→ Problem details:
Copy the stretch from the line containing "How do I perform: Select the" through the line containing "Collapse the admin", changing every "sidebar" to "side panel" and keeping everything else the same.

=== Dataset content ===

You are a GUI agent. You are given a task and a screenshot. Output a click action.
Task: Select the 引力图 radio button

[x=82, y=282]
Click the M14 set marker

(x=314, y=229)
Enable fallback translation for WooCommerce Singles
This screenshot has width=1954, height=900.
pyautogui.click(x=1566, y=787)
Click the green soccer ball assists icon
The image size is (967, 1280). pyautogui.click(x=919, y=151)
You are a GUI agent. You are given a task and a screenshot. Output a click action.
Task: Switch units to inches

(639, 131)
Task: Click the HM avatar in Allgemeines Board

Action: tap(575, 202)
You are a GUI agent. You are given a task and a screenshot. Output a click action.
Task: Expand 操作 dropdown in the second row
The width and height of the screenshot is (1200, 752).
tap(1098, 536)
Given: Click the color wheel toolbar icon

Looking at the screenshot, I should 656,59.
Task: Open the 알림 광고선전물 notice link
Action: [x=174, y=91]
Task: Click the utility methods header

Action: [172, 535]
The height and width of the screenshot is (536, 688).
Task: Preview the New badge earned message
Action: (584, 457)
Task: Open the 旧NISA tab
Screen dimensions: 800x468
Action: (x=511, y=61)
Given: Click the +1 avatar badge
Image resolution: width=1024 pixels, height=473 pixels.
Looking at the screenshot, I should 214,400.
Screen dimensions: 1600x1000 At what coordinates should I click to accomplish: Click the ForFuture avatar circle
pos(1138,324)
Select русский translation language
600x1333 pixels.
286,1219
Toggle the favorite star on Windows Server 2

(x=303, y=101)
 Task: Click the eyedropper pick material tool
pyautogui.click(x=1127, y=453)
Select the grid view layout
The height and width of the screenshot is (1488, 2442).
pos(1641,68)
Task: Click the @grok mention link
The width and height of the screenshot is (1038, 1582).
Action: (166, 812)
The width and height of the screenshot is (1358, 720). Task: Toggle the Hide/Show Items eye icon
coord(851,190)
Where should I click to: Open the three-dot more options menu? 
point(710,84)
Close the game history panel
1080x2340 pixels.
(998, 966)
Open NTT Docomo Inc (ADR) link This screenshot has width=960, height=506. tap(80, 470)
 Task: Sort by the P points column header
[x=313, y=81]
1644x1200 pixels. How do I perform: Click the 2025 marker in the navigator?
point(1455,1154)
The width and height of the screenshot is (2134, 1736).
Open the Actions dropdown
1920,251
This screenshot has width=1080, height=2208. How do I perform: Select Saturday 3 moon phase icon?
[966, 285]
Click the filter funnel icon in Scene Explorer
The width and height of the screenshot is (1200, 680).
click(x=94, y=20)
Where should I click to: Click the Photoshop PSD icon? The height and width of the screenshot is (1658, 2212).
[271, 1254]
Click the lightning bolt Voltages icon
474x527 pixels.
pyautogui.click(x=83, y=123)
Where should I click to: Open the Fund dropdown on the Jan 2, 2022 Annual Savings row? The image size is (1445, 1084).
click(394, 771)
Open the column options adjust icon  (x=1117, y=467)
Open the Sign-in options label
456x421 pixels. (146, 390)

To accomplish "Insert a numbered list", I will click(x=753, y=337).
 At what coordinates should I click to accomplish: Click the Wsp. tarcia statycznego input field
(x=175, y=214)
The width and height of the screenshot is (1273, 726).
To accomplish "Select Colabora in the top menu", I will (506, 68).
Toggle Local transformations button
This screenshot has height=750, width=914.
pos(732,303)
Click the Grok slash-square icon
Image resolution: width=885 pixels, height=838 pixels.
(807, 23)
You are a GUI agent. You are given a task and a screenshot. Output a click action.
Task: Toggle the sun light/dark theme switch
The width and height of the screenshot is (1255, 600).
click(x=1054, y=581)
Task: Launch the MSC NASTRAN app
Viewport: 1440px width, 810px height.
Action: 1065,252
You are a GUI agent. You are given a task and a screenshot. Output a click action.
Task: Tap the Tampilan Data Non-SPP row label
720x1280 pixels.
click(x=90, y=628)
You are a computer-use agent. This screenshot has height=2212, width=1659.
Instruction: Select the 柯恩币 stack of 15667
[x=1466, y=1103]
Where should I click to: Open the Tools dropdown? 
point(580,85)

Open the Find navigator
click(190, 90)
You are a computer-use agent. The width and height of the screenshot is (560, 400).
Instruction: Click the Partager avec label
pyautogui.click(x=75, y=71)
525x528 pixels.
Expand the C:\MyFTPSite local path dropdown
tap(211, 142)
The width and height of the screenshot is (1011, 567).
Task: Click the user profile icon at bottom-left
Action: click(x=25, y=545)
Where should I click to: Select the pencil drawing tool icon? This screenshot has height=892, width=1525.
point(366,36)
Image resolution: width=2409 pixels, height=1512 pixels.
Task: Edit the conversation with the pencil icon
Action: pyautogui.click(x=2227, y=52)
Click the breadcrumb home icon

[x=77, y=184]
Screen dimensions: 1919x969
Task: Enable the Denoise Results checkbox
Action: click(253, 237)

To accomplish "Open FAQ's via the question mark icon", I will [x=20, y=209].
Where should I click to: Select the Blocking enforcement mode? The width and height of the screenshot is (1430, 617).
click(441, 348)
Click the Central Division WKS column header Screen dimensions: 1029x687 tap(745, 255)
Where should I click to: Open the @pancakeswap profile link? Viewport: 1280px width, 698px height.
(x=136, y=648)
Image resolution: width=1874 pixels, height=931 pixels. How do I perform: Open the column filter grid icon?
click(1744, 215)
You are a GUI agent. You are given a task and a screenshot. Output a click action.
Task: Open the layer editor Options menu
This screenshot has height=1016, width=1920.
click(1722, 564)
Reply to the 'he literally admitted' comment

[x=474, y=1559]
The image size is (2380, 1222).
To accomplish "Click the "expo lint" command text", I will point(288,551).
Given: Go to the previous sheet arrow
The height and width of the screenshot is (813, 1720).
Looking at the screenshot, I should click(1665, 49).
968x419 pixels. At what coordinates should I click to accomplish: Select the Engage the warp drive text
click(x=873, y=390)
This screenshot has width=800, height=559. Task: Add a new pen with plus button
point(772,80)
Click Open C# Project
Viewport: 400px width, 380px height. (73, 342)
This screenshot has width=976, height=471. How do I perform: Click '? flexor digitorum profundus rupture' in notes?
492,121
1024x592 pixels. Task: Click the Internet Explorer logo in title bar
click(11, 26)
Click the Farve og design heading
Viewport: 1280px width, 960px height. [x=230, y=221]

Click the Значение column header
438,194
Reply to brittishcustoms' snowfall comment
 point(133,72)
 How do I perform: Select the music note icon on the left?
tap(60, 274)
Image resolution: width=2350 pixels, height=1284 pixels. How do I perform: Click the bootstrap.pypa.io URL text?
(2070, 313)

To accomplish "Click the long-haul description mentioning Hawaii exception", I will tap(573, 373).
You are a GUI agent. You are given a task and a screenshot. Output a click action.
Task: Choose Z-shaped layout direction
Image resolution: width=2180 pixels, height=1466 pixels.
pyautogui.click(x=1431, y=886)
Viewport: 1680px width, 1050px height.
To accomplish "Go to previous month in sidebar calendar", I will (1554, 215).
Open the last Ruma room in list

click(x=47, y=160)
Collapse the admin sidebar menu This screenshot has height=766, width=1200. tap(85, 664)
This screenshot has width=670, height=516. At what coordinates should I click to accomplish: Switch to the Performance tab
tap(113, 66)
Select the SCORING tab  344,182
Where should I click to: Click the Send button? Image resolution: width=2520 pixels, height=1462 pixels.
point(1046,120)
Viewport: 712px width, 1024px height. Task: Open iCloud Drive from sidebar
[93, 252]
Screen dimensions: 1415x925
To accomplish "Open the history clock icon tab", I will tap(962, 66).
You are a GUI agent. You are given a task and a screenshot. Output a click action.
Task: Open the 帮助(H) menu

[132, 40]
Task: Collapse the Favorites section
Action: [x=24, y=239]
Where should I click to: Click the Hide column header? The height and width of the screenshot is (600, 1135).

===

→ Task result:
 How do I perform: Select the music note icon on the left?
tap(60, 274)
Image resolution: width=2350 pixels, height=1284 pixels. How do I perform: Click the bootstrap.pypa.io URL text?
(2070, 313)

To accomplish "Click the long-haul description mentioning Hawaii exception", I will tap(573, 373).
You are a GUI agent. You are given a task and a screenshot. Output a click action.
Task: Choose Z-shaped layout direction
Image resolution: width=2180 pixels, height=1466 pixels.
pyautogui.click(x=1431, y=886)
Viewport: 1680px width, 1050px height.
To accomplish "Go to previous month in side panel calendar", I will (1554, 215).
Open the last Ruma room in list

click(x=47, y=160)
Collapse the admin side panel menu This screenshot has height=766, width=1200. tap(85, 664)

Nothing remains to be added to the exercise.